Trascrivi parola per parola il passo del testo sull'incontro del vescovo con i consacrati. Comincia dalle parole che contengono "Mons. Napolioni ha" e fermati dopo "dei singoli istituti.".

━━━━━ Testo citato

Dopo il canto dei tre salmi, animato dalla comunità delle monache domenicane, e la lettura di un brano del capitolo terzo della lettera di Paolo ai Filippesi, ha preso la parola mons. Napolioni. Il Vescovo ha riletto, per farne una sorta di verifica, alcuni passaggi della lettera apostolica di papa Francesco rivolta proprio ai consacrati. Una lettura caratterizzata da alcuni suoi ricordi personali – il suo debito verso la vita consacrata – e naturalmente illuminata dalla Parola di Dio appena proclamata.

«Anche io  sono presentato quest’oggi al Signore, ma voi certo non siete Simenone e Anna!» ha esordito scherzando il presule che poi ha spiegato di volersi far conoscere meglio, di voler mettere in comune quello che c’è nel cuore. «Il Papa – ha continuato – nella lettera pone tre obiettivi: guardare il passato con gratitudine, vivere il presente con passione e abbracciare il futuro con speranza».

Guardare il passato con gratitudine

Mons. Napolioni ha invitato a guardare alla storia degli istituti non per una facile nostalgia, ma risalire alle sorgenti del proprio carisma, alla radicalità della testimonianza. Per il presule il guardare al passato è anzitutto riconoscere che «la storia si rinnova perchè è guidata da Dio» e questa realtà egli l’ha sperimentata sulla pelle, nascendo – come più volte ha ricordato – da una famiglia più laica che cattolica.

Per San Paolo il ritorno al passato può celare una tentazione: quella di riporre fiducia nella carne! «E la nostra tentazione è quella di attaccarci più alle cose di Chiesa che a Cristo». Da qui l’invito a raccontare la propria storia per tenere viva l’identità, per continuare a cogliere la scintilla ispiratrice che portò alla nascita dei singoli istituti.

E tutto questo occorre farlo con umiltà imparando a confessare anche la propria fragilità: come il pensare alla vocazione come un guadagno sociale, come l’aver paura di soffrire e morire. Tentazioni combattuto dallo stesso vescovo Antonio grazie all’aiuto dei luoghi di preghiera e contemplazione come il monastero delle clarisse di San Severino Marche, sua seconda casa.

━━━━━━━━━━
━━━━━ Materiale fornito

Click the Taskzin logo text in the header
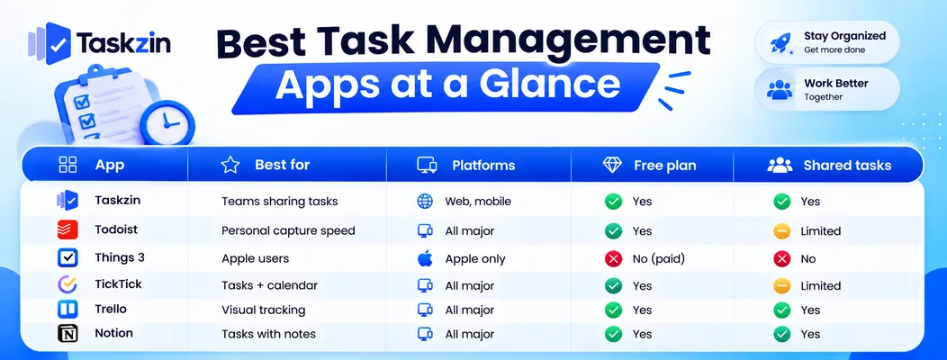123,43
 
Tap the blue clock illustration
167,122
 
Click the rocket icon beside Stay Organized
780,43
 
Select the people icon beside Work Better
780,89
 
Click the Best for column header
282,165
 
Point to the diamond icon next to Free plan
612,166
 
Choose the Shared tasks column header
847,166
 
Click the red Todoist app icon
68,230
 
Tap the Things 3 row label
120,257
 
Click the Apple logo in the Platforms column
425,258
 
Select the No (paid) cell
659,259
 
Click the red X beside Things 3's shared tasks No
782,259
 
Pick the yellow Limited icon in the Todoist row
782,230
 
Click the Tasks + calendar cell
269,285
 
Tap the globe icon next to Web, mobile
425,201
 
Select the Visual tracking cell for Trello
264,310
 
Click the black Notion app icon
68,334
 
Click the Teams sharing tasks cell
280,201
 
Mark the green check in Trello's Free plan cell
613,310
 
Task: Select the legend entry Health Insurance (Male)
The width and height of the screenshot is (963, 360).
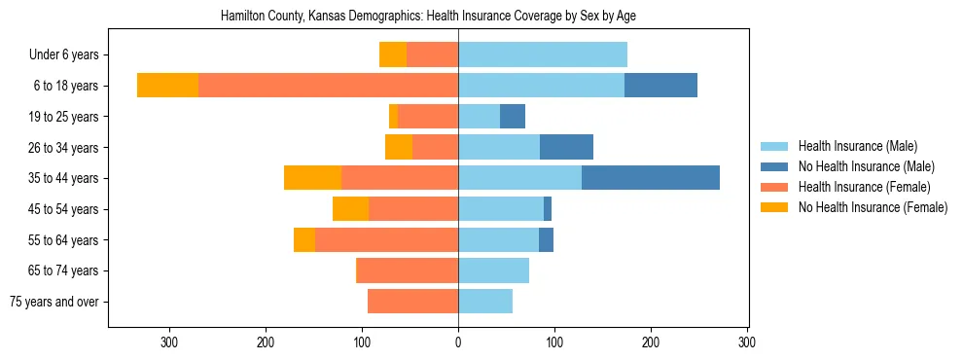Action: [857, 147]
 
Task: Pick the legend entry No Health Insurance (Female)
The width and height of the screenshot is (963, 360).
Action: [873, 207]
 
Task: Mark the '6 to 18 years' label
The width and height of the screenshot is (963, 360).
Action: [65, 86]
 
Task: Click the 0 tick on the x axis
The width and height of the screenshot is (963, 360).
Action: [458, 342]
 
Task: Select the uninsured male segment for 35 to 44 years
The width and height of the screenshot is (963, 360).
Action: [651, 178]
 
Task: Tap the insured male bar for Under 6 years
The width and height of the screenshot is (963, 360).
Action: [543, 55]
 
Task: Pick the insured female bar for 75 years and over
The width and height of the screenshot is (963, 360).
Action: [412, 302]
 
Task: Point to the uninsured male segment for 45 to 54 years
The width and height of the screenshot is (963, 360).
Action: [548, 209]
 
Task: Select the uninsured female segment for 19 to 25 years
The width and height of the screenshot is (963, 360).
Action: [393, 117]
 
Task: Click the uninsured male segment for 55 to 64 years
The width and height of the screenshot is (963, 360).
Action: [546, 239]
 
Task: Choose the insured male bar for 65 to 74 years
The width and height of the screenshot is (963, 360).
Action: [493, 270]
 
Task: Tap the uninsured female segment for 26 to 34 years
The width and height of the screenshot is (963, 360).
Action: [399, 147]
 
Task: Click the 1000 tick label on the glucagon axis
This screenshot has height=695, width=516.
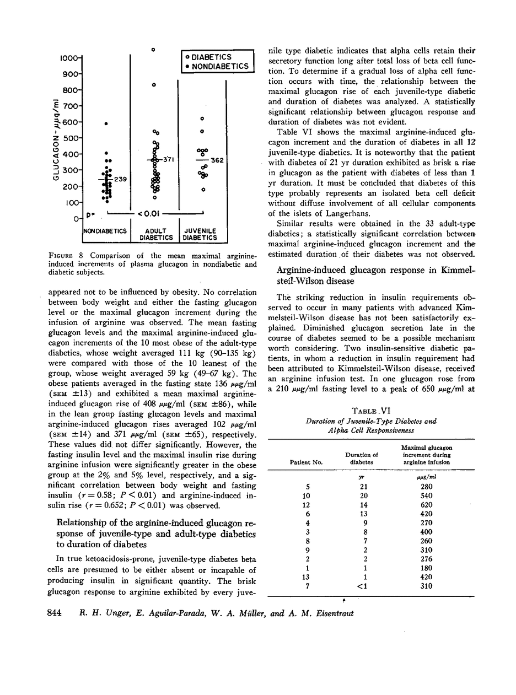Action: [71, 57]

━━━━━━━━━━

#### [Risposta all'esercizio]
Mons. Napolioni ha invitato a guardare alla storia degli istituti non per una facile nostalgia, ma risalire alle sorgenti del proprio carisma, alla radicalità della testimonianza. Per il presule il guardare al passato è anzitutto riconoscere che «la storia si rinnova perchè è guidata da Dio» e questa realtà egli l’ha sperimentata sulla pelle, nascendo – come più volte ha ricordato – da una famiglia più laica che cattolica.

Per San Paolo il ritorno al passato può celare una tentazione: quella di riporre fiducia nella carne! «E la nostra tentazione è quella di attaccarci più alle cose di Chiesa che a Cristo». Da qui l’invito a raccontare la propria storia per tenere viva l’identità, per continuare a cogliere la scintilla ispiratrice che portò alla nascita dei singoli istituti.